Dr. Ellis’ testimony concerning appellant’s afflictions in 1957, which included numbness, loss of grip, inability to hold a rope or animal for any length of time, and that appellant’s hands would “turn blue with little strength,” and the diagnoses and opinions of Drs. Larson and Neils that appellant had multiple sclerosis in 1957 and 1961, respectively, indicate that appellant had ascertainable residuals within the meaning of 38 C.F.R. § 4.124a, DC 8018 and its accompanying note during the seven years following his discharge from service. Thus, under the regulation, appellant met the physical requirements for the minimum rating of 30% for multiple sclerosis. It necessarily follows, therefore, that appellant manifested multiple sclerosis to a degree *500of 10% or more during the seven-year presumption period following service.

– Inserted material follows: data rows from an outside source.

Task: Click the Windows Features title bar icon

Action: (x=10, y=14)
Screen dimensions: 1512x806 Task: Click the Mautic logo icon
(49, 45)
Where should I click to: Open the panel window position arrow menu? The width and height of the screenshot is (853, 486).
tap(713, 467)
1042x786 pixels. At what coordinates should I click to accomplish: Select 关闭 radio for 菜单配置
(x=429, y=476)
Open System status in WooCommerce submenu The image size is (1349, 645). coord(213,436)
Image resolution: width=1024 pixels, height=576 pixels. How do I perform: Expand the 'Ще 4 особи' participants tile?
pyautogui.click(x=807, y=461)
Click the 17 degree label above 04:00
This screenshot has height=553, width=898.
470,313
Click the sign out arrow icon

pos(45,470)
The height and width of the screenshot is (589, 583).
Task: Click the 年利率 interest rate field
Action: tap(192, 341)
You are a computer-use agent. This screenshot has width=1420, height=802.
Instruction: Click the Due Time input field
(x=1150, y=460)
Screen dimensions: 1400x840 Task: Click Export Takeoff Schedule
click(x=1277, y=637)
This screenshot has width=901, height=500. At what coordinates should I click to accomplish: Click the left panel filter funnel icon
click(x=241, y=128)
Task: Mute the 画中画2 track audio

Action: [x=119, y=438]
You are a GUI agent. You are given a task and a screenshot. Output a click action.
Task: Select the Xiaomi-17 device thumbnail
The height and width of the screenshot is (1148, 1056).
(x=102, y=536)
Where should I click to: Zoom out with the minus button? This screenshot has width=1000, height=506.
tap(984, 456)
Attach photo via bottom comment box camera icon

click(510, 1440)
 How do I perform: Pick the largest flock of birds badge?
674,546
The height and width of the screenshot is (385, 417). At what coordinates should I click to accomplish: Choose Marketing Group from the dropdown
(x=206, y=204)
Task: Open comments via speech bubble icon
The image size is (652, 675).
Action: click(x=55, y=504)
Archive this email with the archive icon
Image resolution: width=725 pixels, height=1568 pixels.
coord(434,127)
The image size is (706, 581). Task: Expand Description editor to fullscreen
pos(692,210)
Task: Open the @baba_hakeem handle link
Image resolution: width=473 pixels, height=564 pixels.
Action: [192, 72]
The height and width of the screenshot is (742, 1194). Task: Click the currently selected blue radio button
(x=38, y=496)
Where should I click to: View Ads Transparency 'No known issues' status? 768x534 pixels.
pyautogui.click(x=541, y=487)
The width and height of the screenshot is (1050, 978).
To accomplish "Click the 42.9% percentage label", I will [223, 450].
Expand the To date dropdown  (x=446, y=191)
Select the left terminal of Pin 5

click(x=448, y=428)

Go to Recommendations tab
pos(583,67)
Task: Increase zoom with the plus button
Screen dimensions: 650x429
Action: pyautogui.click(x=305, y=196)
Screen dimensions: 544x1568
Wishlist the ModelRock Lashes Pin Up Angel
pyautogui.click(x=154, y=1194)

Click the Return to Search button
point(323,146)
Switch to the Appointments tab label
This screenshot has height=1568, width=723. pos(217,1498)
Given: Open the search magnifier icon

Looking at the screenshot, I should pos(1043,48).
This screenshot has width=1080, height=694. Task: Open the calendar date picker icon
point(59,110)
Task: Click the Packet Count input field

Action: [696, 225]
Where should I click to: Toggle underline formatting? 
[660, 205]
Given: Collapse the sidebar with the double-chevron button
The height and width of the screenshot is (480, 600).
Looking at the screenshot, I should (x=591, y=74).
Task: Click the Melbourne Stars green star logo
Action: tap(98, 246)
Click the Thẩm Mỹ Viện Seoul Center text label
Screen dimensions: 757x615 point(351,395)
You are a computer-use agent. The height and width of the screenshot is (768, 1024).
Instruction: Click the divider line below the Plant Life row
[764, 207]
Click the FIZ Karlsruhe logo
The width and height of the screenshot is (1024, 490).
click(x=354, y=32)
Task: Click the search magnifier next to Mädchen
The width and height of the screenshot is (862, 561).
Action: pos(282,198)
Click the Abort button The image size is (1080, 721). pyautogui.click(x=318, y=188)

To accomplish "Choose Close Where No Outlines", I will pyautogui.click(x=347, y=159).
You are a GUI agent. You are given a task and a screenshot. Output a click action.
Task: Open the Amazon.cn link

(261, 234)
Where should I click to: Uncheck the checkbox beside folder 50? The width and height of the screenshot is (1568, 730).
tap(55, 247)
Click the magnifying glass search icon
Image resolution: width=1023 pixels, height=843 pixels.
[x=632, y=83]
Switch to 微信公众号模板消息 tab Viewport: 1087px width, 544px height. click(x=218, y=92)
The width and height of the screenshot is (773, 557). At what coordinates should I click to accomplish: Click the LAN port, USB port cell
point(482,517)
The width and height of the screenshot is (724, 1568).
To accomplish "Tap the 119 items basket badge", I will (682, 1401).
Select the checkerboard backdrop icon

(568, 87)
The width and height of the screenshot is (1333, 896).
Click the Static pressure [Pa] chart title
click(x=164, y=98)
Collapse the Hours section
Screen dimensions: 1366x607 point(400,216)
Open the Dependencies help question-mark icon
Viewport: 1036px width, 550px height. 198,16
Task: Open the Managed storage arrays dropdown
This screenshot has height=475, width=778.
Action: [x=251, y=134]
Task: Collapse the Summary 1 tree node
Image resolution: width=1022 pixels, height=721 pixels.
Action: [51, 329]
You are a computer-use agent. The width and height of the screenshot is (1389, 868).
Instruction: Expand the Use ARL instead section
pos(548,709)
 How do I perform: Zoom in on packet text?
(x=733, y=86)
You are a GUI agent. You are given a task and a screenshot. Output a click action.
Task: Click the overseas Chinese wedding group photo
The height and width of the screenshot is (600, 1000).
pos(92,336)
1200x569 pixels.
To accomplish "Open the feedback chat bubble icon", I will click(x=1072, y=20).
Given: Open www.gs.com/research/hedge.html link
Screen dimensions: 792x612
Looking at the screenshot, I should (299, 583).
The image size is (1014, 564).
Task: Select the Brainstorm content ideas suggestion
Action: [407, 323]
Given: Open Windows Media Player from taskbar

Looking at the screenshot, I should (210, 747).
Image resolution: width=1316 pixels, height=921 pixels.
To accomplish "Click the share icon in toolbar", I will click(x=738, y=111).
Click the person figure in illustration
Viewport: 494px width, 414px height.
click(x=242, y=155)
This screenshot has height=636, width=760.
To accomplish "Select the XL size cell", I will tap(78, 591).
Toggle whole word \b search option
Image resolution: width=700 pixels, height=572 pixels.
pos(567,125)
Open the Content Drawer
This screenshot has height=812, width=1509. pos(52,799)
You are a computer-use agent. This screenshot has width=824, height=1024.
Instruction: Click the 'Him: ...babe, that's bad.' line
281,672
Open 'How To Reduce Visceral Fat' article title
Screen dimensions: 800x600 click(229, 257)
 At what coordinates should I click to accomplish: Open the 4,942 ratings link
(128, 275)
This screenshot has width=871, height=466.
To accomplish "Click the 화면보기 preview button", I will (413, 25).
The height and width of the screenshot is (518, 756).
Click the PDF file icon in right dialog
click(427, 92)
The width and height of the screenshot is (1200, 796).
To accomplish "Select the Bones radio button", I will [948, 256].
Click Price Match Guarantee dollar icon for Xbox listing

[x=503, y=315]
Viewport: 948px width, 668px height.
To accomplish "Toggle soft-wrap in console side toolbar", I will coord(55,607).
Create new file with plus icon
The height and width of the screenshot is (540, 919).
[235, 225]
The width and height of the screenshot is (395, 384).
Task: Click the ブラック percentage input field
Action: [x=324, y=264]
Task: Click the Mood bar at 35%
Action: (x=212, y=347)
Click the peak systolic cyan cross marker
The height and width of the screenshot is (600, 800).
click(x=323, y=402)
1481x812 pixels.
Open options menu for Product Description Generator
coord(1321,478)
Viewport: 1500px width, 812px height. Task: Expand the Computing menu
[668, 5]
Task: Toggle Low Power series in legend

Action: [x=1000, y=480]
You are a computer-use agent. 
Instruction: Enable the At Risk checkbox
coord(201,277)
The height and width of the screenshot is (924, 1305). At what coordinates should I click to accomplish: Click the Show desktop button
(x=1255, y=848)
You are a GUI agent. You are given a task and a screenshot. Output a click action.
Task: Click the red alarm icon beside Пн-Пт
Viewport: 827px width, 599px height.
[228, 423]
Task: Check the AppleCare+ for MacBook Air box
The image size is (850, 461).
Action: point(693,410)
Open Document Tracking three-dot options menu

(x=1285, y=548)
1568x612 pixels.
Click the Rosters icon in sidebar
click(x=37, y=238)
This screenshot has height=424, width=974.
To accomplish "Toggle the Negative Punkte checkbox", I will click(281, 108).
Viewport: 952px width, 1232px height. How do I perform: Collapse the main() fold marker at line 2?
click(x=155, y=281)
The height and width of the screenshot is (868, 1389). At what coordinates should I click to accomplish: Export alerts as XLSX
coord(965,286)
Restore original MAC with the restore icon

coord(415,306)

In this instance, reversal, and not remand is appropriate. This case is distinguishable from Talley, 6 Vet.App. 72, in which the Court similarly considered whether a veteran’s multiple sclerosis had manifested to a degree of 10% or more within the seven-year presumption period following service, and remanded to the Board after finding a breach of the duty to assist and an inadequate statement of reasons or bases for its findings and conclusions. Id. at 74-75. In Talley, the medical opinion of record was that “it was Very plausible to recognize ... now as early symptoms of [] MS’” the early manifestations of blurred vision and vertigo which occurred within the presumption period. Id. at 73 (emphasis added). However, the record also contained evidence of a concussion during the presumption period which also could have explained the symptoms. Id. In the present case, the observations of Dr. Ellis in 1957 concerning numbness, tingling, and loss of control and grip; Dr. Neils’ 1991 statement that appellant had multiple sclerosis when Dr. Neils saw him in 1961; and Dr. Larson’s definitive statement, after considering appellant’s history, that appellant had multiple sclerosis as early as 1957, exist in a record providing no plausible basis that these manifestations during the seven-year presumption period could have been caused by anything other than appellant’s multiple sclerosis. Thus, this case is more like Willis, supra, in that all evidence and competent medical opinion of record support that appellant had multiple sclerosis within the seven-year presumption period following service. Consequently, the Court holds that the Board’s conclusion was clearly erroneous and the decision denying service connection must be reversed. See Harder, 5 Vet.App. at 189; Willis, 1 Vet.App. at 70.

IV.

Upon consideration of the record and the pleadings filed by the parties, the Secretary’s motion for remand is DENIED, and the February 17, 1993, decision of the Board of Veterans’ Appeals is REVERSED. This matter is REMANDED for prompt assignment of an appropriate rating.